This article challenges the commonly held views about the need to obtain planning permission for investment properties. The intention is to highlight inconsistencies in widely believed interpretations of planning laws, in order to assist property investors. However, the matters discussed are subject to change as the Communities, Local Government Department, and councils publish their own guidance. Neither the partners nor any employee of APYork can accept any responsibility for any reliance based on the information provided and you should obtain your own independent advice, which may mean not relying on your local planning office.
This is the third of three articles about planning. Rather than repeat all the points made previously, it is assumed you have read and understood the previous article about smaller C4 HMOs:
A point often missed by landlords in the past is that for planning purposes shared properties were split into two categories, those with up to six occupants and those with seven or more. These larger shared houses are unclassified by the Town and Country Planning (Use Classes) Order 1987 (SI 764/1987) (UCO). In planning terms they are described as being sui generis (of their own kind).
Even if the point was missed in the past, the introduction of the new C4 class has clearly highlighted the different category. Now that the Housing Act 2004 definition of HMO applies for planning purposes, we will refer to a shared property with seven or more occupants as a large shared HMO. (A house split into flats or bedsits was an HMO for planning purposes even before the 2010 changes. The conversion is a material change of use that required planning permission. These are not shared properties and, for the purpose of this article do not fall into our definition of a large shared HMO.)
There is a common assumption that a planning application will be required for a change of use from a C3 dwellinghouse to a large shared HMO or from a class C4 HMO to a large shared HMO. However, the fundamentals of planning law still apply and it remains a basic point that planning permission is only required if there is a material change of use.
Contrast with C4 HMOs
This article could end now just go back to the previous article, read the arguments about material change of use and in many cases the problem is solved. However, there are more subtle points to appreciate.
Remember, prior to 6th April 2010, there was a single use class (C3) which consisted of houses or flats lived in by a single person; by a family; or by a group of up to six unrelated sharers who lived as a single household. You could change between these uses without needing planning consent. Therefore, before this date, for planning purposes, the larger shared houses (more often than not student houses) were not HMOs. However, for some reason not clearly identified in the relevant planning law, it has been suggested they needed planning permission.
Frankly, as planning was not needed for smaller shared houses occupying up to six sharers and as larger shared houses are relatively few in number and not specifically classified in the UCO, it is fair to say that the need or lack of need for planning permission has depended upon the local authority and usually been widely ignored.

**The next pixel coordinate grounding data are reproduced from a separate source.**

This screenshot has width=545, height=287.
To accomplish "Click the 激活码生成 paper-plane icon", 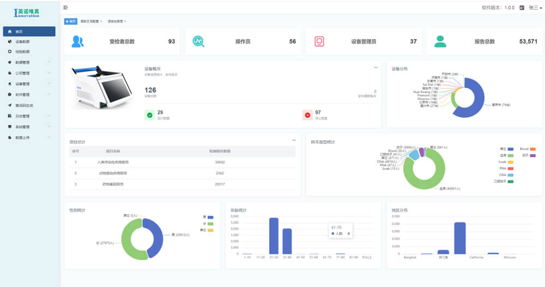I will 10,105.
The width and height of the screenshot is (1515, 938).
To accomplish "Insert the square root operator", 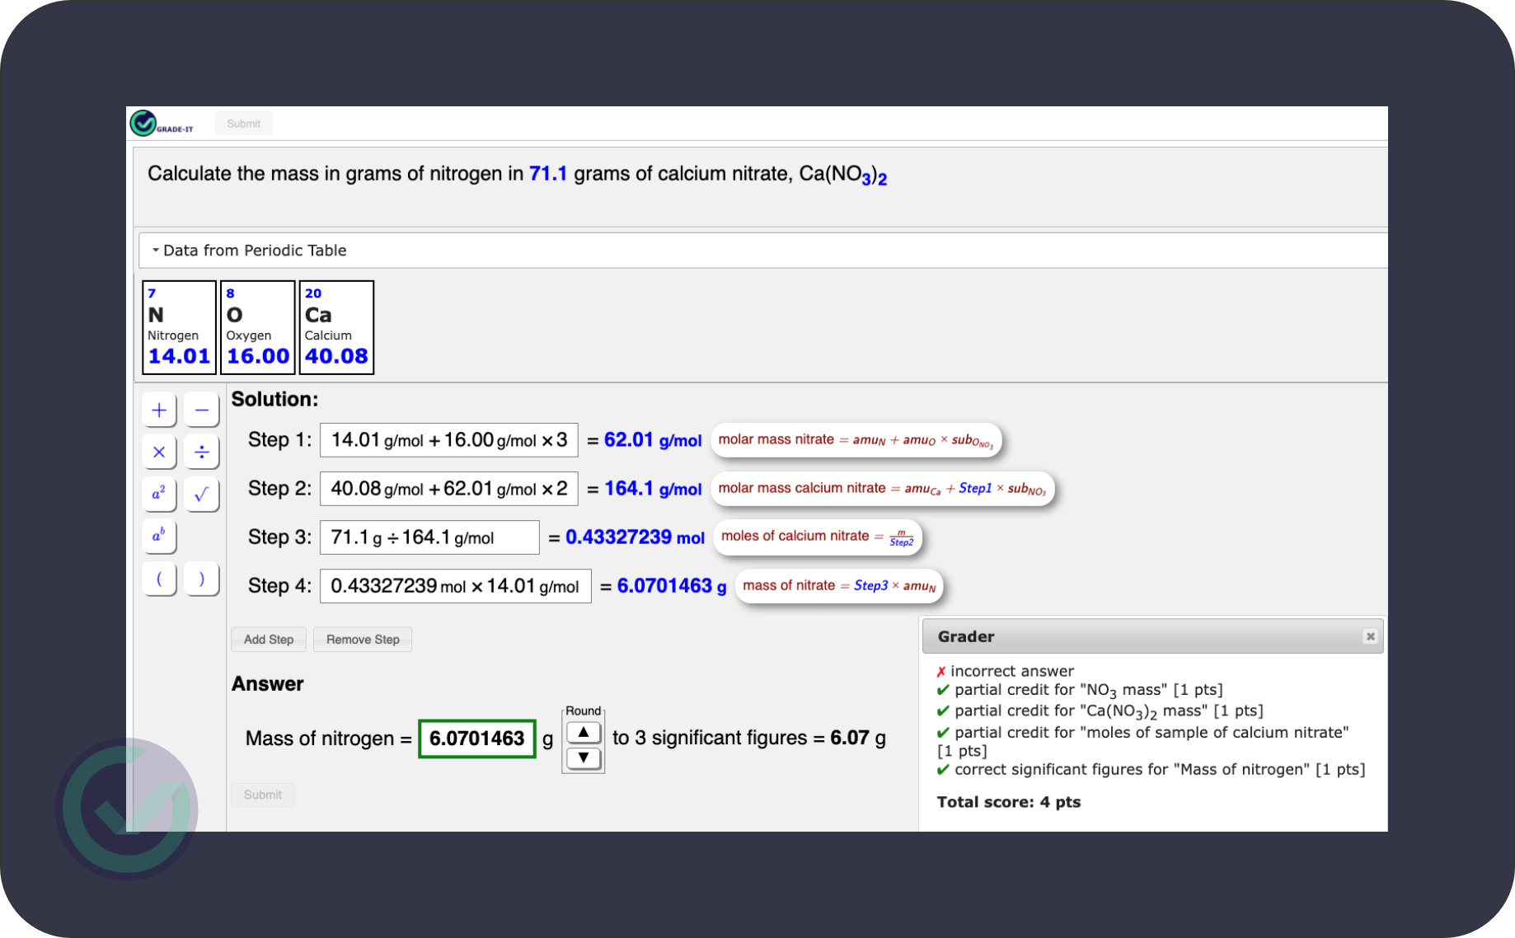I will [201, 494].
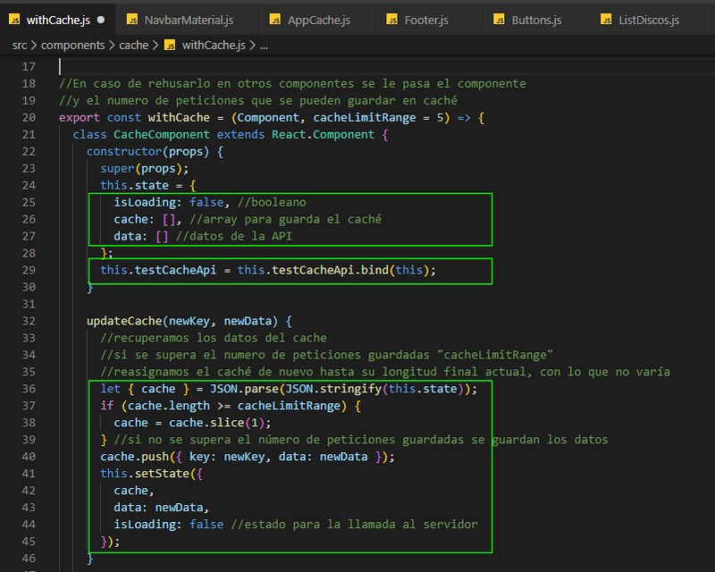Click the unsaved dot on withCache.js tab
This screenshot has height=572, width=715.
[x=99, y=19]
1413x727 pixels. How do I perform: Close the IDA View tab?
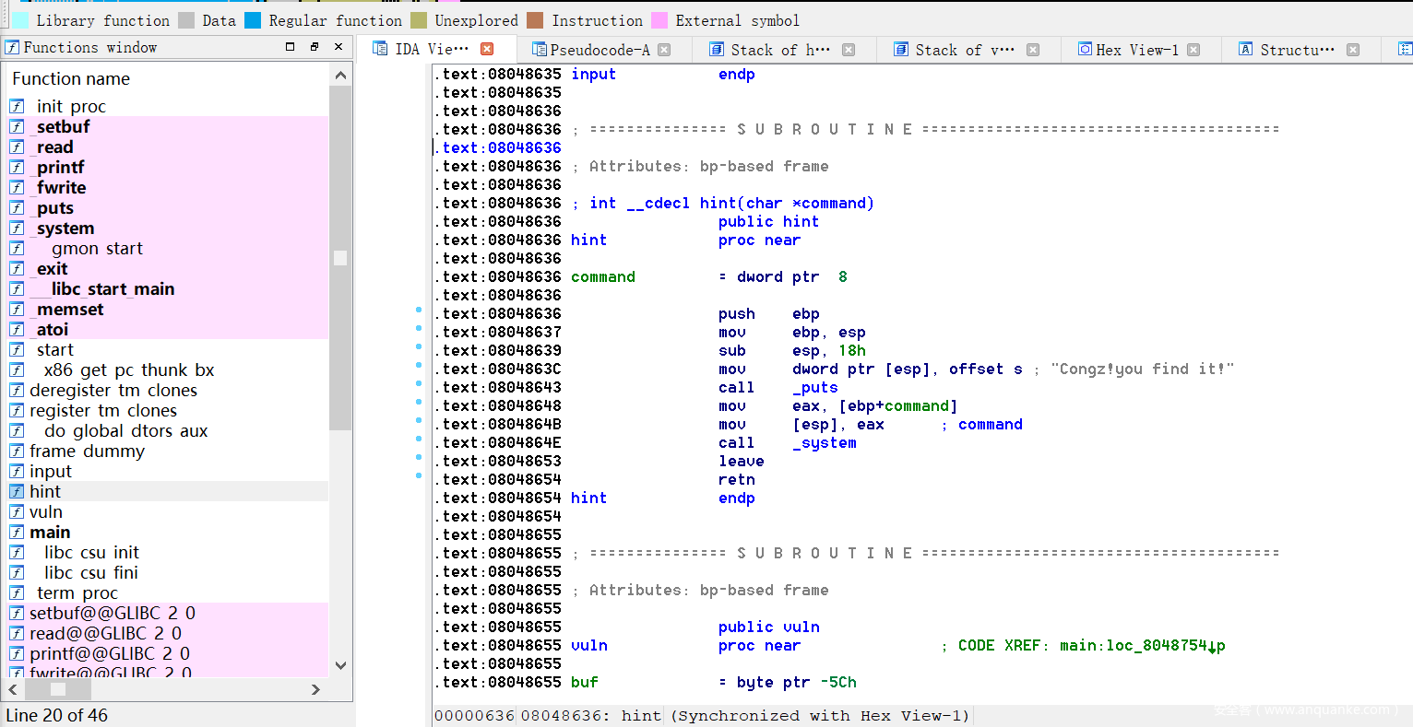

Typically, if asked, a local planning authority might claim that, strictly speaking, a large shared HMO needs planning permission but not actively seek out those for which an application had not been made. In practice local planning authorities rarely take action unless they receive a complaint about an HMO. Even then most have taken the view that as long as there are no more than "about" six people sharing most facilities with no question of overcrowding, then no action is necessary.
So now we have the Housing Act 2004 definition of HMO brought into planning permission. Those houses split into flats or bedsits always were HMOs, so are not affected by any change in legislation. The small shared houses are now identified as a new class but given deemed permitted development under the GPDO unless an Article 4 direction is in force. Where such a direction is introduced, any existing small shared house HMOs have established use and do not require any planning permission. If anything, the 2010 change in planning law has highlighted the separate status of large shared HMOs, but not provided any new guidance of how they should be treated for planning purposes.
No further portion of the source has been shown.